Organization Structures
EIGE is an institution of the European Union. The pursuit of tasks and objectives, which are delegated by the European Council and the European Parliament, are achieved through framework strategies and initiatives. The management of the institution is taken over by the board of directors. It consists of 18 representatives of the Member States as well as a representative of the European Commission. In addition to the board of directors, there is the Expert Advisory Council, which supports EIGE as an advisory body. One instrument of the institution is the involvement of candidate countries and Member States. Furthermore social partners, civil society organizations and the European Commission are involved as well as the Parliament. The provided information and the high level of expertise enable the European Union together with the European Commission and Member States to implement and manage informed policy-making.

Gender Equality Index
The Gender Equality Index is an instrument developed by EIGE and used for the first time in 2013. This index simplifies the measurement of gender equality in the Member States. A concept of different theoretical approaches with important questions to gender equality  provides the framework. The questions are treated in the core domains. The country comparison is calculated by the individual values of the Member States and six core domains of the index. The gender indicators are summed up according to the framework concept, so that at the end a cumulative summary measure is created. The central "core domains are Power, Time, Knowledge, Health, Money and Work" and since the third edition of the publication of the index it has also an intersectional approach. The satellite domains are a measure of phenomena that occur only in one specific population group. They concern, in particular, the intersectional inequality and violence. The total sum range is between 1 and 100 points. The value one represents total inequality, while 100 represents total equality. This can be used to determine the individual value for each Member State as well as the European average. The index ensures that the complexity of the topic can be interpretable and simplified.

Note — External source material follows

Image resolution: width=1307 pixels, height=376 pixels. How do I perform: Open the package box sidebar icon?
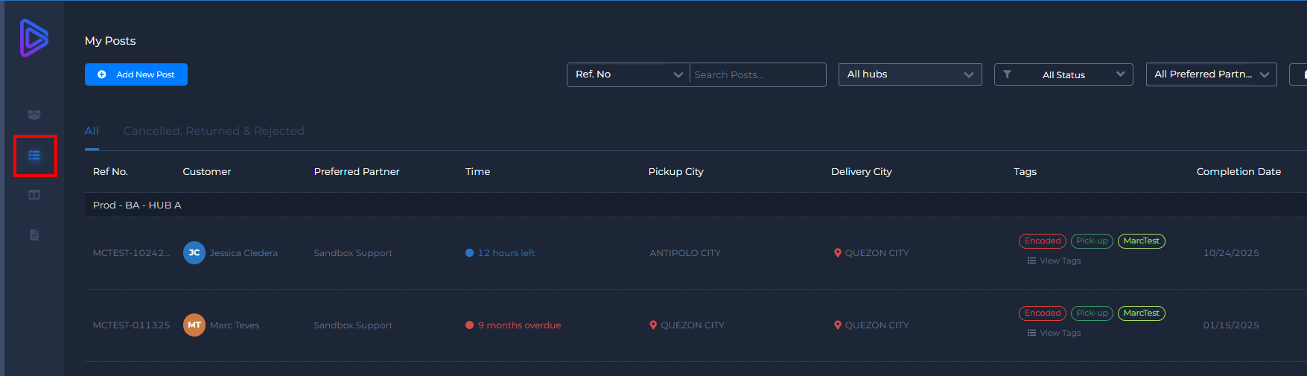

The Gender Equality Index 2017 and the Member States in comparison 
The index score in the EU-average is 66.2 points out of 100 at the last publication in 2015 which represents an improvement of 1.2 points compared to the reference year 2012. Sweden is the front runner with 82.5 points, the last is Greece with 50.00 out of 100 points. Spain is just above the average with 68.3 points compared to Germany, which is just below the average with 65.5 points. The most gender-equal societies consistency are Sweden and Denmark. Whereas, Italy and Cyprus show the best improvement over the decade. The improvement of a balanced decision-making of women and men was the main driver of progress in nearly all EU-Member States. Throughout the last 10 years, the following three Member States did not record any improvement: the United Kingdom, Czech Republic and Slovakia.

In the core domains power, knowledge and money has been a positive development compared to the reference year in 2012. Of all domains, "power“ is still the lowest-performing domain with only 48.5 points out of 100. The domain "time" has a negative development, the value is 65.7 points. That means that the inequality in this domain has grown between women and men. The score is lower than in 2005.

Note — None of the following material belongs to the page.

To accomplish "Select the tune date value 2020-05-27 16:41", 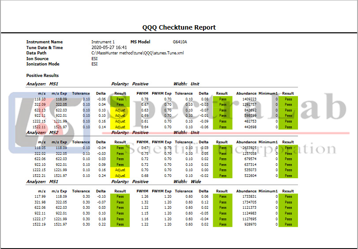I will coord(109,47).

The index shows that "the EU still has a lot of room for improv[ing] [...] equality between men and women".

Activities and Highlights

EIGE publications 
Reliable and comparable data are a precondition for data collection. At the same time, different methods and definitions, such as the term "violence“, make reliable data collection more difficult. Country-specific recommendations launched by EIGE solve this problem allowing for improved data collection and reporting.

This will help:
 to develop and understand issues about gender equality;
 to grasp the full scope of specific issues, so that suggestions for improvement can occur.

This enables EIGE:
 to understand the consequences, to set comparisons and demonstrate evaluations as well as formulations of trend-setting recommendations and effective measures in publications;
 to monitor, control and improve the response of certain situations from the justice and police is also made possible.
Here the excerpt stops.